_Problem statement_. Reproduce the full listing below exactly. Do not include the pictures.

======== Records provided ========

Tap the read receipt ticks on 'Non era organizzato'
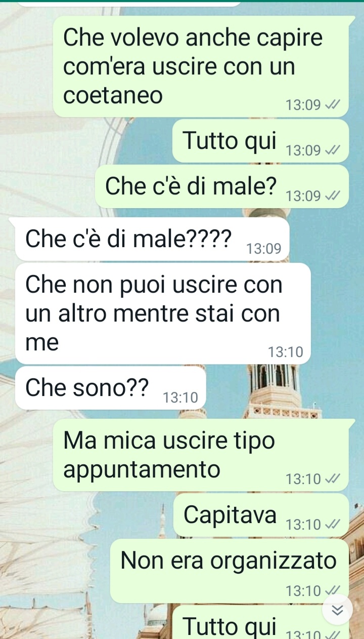Image resolution: width=364 pixels, height=639 pixels. [x=332, y=591]
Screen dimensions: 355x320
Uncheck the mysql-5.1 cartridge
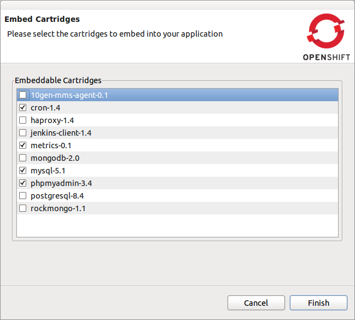[22, 171]
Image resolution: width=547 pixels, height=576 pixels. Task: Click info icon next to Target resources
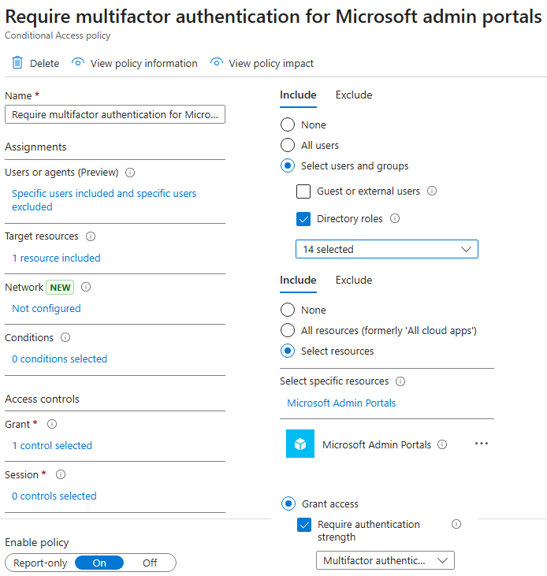[91, 236]
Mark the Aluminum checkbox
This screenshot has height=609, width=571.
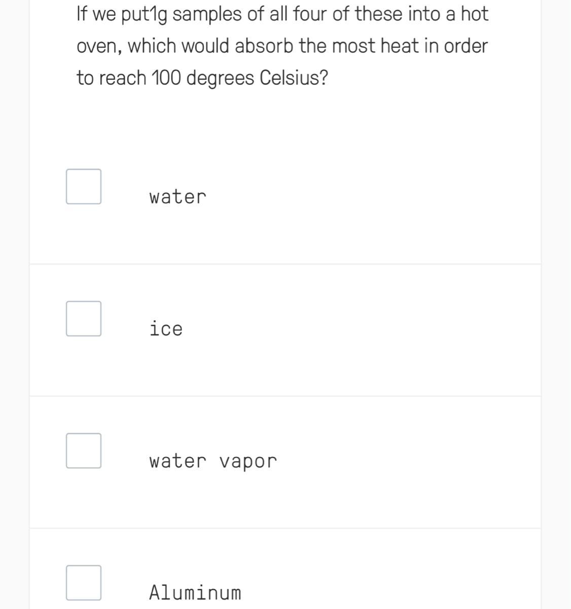(x=84, y=583)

========

_Output for this task_.
Tap the read receipt ticks on 'Non era organizzato'
Image resolution: width=364 pixels, height=639 pixels. [x=332, y=591]
Screen dimensions: 355x320
Uncheck the mysql-5.1 cartridge
[22, 171]
Image resolution: width=547 pixels, height=576 pixels. Task: Click info icon next to Target resources
[91, 236]
Mark the Aluminum checkbox
This screenshot has height=609, width=571.
(x=84, y=583)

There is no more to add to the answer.